### Dataset entries
- Opening Delimiter -
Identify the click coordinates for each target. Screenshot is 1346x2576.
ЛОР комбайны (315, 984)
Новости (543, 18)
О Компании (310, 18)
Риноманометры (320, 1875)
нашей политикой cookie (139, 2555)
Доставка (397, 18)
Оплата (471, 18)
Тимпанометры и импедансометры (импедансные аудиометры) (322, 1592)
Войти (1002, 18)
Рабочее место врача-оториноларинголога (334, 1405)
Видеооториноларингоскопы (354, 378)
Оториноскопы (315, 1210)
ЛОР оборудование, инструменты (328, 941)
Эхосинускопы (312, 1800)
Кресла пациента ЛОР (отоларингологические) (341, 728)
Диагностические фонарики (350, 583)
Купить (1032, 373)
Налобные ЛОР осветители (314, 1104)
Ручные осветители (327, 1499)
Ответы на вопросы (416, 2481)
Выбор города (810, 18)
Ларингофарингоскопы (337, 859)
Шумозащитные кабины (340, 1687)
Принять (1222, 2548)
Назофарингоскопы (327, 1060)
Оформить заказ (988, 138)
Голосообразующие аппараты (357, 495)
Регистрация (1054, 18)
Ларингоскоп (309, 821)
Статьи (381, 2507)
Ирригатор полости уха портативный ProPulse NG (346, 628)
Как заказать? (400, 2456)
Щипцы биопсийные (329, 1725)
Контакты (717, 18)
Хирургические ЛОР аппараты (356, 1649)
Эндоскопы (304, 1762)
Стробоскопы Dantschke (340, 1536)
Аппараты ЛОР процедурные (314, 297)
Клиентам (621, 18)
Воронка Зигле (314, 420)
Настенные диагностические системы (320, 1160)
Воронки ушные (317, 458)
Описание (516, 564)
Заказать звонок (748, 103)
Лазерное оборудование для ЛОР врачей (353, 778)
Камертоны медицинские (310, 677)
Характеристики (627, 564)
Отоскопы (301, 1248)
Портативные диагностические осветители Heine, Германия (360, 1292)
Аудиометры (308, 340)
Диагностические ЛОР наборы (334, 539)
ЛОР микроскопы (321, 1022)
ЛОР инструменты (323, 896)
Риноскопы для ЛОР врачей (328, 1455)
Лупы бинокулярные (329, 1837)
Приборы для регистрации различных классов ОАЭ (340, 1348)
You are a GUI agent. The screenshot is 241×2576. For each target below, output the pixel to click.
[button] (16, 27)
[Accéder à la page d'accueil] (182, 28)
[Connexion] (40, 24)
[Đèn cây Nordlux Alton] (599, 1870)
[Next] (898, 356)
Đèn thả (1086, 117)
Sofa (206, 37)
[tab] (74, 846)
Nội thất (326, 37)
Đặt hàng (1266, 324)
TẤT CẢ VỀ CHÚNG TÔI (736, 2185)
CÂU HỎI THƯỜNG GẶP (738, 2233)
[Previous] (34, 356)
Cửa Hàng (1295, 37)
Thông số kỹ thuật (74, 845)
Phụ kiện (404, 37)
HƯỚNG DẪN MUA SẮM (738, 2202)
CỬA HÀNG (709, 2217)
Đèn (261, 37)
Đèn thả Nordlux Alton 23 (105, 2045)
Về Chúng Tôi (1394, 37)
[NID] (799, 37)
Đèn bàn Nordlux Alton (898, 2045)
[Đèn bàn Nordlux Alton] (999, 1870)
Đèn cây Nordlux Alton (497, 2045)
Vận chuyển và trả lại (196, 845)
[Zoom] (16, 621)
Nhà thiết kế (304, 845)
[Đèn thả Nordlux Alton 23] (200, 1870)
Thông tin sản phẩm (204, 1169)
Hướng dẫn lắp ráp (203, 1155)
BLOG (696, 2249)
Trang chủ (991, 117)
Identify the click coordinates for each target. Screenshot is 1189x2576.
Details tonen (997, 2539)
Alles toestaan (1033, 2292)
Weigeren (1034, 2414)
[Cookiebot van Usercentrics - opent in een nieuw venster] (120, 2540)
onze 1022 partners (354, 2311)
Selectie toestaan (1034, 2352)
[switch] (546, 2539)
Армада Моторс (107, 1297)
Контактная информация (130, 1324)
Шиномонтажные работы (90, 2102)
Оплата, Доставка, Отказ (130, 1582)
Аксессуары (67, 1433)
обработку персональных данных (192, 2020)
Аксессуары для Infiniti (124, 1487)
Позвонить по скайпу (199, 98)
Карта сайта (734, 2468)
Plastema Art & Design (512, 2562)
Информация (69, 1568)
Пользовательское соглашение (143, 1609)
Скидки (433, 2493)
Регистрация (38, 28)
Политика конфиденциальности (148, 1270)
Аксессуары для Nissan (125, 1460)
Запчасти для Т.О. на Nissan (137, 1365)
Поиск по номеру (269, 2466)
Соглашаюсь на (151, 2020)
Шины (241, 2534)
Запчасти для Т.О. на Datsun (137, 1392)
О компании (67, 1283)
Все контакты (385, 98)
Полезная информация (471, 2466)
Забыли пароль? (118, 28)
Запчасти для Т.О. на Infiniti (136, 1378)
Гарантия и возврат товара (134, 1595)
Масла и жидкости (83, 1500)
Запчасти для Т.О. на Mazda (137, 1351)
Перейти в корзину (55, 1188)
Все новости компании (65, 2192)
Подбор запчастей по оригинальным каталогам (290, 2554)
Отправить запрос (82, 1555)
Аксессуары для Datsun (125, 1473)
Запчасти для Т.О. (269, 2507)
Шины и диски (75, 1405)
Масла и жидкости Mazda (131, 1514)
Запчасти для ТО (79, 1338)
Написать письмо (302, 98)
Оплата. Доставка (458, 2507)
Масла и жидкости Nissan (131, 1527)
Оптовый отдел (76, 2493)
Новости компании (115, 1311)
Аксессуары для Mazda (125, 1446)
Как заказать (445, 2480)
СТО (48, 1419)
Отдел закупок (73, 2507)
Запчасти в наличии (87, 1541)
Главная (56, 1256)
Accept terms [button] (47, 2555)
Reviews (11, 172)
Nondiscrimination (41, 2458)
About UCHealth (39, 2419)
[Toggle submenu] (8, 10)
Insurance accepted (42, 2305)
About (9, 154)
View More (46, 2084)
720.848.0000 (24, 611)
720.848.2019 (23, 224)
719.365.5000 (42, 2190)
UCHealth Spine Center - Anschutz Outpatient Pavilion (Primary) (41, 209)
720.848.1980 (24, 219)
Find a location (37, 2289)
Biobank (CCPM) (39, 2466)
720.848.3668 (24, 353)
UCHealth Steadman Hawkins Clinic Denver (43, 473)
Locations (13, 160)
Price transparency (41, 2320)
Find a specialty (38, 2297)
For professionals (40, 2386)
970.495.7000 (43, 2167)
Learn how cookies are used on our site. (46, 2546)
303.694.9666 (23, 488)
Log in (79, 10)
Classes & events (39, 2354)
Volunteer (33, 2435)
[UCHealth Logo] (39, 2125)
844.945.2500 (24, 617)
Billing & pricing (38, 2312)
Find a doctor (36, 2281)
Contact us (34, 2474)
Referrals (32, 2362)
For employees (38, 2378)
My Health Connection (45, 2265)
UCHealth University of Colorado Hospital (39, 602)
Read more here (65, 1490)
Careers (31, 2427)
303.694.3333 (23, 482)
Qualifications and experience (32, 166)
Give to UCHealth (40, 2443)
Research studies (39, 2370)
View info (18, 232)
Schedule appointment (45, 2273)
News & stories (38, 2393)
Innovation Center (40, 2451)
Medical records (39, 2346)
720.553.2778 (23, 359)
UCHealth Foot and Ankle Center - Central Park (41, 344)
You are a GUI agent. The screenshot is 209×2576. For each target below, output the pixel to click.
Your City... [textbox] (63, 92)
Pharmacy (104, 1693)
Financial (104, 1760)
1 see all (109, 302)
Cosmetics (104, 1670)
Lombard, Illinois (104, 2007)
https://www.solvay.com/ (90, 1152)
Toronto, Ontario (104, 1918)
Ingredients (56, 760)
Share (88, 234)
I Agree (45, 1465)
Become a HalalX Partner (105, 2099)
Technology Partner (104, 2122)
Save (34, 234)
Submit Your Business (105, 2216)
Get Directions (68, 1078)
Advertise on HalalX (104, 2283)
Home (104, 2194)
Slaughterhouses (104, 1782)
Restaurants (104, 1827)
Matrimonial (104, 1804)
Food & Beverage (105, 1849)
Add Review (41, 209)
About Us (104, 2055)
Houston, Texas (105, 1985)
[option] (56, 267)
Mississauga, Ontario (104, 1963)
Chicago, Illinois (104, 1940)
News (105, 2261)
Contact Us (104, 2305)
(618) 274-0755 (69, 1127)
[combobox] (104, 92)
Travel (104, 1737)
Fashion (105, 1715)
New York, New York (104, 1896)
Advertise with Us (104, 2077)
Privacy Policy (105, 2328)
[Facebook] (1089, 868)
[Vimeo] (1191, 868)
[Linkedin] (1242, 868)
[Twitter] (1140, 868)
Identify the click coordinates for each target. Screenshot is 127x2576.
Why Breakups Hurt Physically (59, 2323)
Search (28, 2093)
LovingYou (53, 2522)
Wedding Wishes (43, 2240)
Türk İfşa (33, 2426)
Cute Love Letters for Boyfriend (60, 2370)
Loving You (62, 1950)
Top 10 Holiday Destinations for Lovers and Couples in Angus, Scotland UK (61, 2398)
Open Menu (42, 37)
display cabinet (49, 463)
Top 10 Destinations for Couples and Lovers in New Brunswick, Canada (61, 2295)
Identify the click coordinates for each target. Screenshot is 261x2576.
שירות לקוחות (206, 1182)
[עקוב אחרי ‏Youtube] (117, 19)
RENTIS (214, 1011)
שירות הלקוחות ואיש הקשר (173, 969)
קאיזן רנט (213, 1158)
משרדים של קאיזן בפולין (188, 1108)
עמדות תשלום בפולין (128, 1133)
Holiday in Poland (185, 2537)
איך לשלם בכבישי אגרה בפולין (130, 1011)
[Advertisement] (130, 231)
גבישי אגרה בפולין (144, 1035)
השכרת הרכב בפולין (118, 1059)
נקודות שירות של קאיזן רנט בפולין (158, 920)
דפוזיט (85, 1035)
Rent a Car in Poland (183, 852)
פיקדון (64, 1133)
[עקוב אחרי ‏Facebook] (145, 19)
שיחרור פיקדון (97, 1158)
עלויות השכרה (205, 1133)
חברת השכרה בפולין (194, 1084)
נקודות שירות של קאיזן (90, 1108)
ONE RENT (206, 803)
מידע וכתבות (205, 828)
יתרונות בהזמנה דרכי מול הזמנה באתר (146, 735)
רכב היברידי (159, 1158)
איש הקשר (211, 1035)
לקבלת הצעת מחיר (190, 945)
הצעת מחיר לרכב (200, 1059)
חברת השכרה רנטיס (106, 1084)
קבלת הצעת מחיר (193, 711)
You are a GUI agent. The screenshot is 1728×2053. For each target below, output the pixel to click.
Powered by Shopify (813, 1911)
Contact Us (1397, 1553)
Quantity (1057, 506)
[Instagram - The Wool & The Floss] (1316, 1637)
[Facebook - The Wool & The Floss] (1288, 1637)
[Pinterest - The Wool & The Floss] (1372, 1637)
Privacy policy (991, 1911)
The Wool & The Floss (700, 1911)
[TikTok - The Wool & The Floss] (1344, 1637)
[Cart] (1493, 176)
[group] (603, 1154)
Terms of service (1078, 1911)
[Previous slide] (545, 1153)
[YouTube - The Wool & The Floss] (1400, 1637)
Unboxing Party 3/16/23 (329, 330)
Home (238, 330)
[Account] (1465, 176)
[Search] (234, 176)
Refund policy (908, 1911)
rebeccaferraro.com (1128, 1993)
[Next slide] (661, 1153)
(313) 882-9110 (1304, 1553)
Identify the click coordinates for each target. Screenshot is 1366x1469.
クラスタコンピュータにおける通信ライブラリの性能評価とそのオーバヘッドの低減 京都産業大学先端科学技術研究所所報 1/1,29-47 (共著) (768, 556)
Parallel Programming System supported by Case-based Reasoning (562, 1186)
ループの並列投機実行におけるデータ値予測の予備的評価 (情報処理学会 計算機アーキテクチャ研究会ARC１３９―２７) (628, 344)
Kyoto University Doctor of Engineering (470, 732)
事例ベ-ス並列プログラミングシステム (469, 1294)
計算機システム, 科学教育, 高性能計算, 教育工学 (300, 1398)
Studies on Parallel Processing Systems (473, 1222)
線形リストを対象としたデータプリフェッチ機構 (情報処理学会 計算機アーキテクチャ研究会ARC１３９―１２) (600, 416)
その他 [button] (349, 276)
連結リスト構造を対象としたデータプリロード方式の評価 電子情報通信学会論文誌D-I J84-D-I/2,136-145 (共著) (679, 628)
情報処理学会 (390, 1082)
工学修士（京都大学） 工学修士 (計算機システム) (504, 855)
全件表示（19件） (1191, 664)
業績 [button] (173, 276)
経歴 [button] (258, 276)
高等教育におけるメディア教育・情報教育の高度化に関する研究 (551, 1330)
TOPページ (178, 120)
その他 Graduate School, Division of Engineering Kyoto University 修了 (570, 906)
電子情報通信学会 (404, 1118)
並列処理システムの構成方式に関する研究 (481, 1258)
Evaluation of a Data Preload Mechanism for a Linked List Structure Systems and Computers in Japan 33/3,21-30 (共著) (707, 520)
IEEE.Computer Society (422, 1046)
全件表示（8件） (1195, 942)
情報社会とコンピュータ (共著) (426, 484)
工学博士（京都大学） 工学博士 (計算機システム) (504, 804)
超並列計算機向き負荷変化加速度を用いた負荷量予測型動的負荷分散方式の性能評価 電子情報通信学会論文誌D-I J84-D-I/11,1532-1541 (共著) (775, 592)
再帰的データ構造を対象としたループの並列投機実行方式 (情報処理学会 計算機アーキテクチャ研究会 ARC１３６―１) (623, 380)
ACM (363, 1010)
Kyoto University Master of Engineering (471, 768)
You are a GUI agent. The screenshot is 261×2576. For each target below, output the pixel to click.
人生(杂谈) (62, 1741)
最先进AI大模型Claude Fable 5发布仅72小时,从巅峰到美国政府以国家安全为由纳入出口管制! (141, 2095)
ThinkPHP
- Closing Delimiter -
### PROBLEM DETAILS
From the entries above, return exactly the line containing "News & stories (38, 2393)", the line containing "Open Menu (42, 37)", and all lines between, and nothing else.

### EXERCISE RESULT
News & stories (38, 2393)
Innovation Center (40, 2451)
Medical records (39, 2346)
720.553.2778 (23, 359)
UCHealth Foot and Ankle Center - Central Park (41, 344)
You are a GUI agent. The screenshot is 209×2576. For each target below, output the pixel to click.
Your City... [textbox] (63, 92)
Pharmacy (104, 1693)
Financial (104, 1760)
1 see all (109, 302)
Cosmetics (104, 1670)
Lombard, Illinois (104, 2007)
https://www.solvay.com/ (90, 1152)
Toronto, Ontario (104, 1918)
Ingredients (56, 760)
Share (88, 234)
I Agree (45, 1465)
Become a HalalX Partner (105, 2099)
Technology Partner (104, 2122)
Save (34, 234)
Submit Your Business (105, 2216)
Get Directions (68, 1078)
Advertise on HalalX (104, 2283)
Home (104, 2194)
Slaughterhouses (104, 1782)
Restaurants (104, 1827)
Matrimonial (104, 1804)
Food & Beverage (105, 1849)
Add Review (41, 209)
About Us (104, 2055)
Houston, Texas (105, 1985)
[option] (56, 267)
Mississauga, Ontario (104, 1963)
Chicago, Illinois (104, 1940)
News (105, 2261)
Contact Us (104, 2305)
(618) 274-0755 (69, 1127)
[combobox] (104, 92)
Travel (104, 1737)
Fashion (105, 1715)
New York, New York (104, 1896)
Advertise with Us (104, 2077)
Privacy Policy (105, 2328)
[Facebook] (1089, 868)
[Vimeo] (1191, 868)
[Linkedin] (1242, 868)
[Twitter] (1140, 868)
Identify the click coordinates for each target. Screenshot is 127x2576.
Why Breakups Hurt Physically (59, 2323)
Search (28, 2093)
LovingYou (53, 2522)
Wedding Wishes (43, 2240)
Türk İfşa (33, 2426)
Cute Love Letters for Boyfriend (60, 2370)
Loving You (62, 1950)
Top 10 Holiday Destinations for Lovers and Couples in Angus, Scotland UK (61, 2398)
Open Menu (42, 37)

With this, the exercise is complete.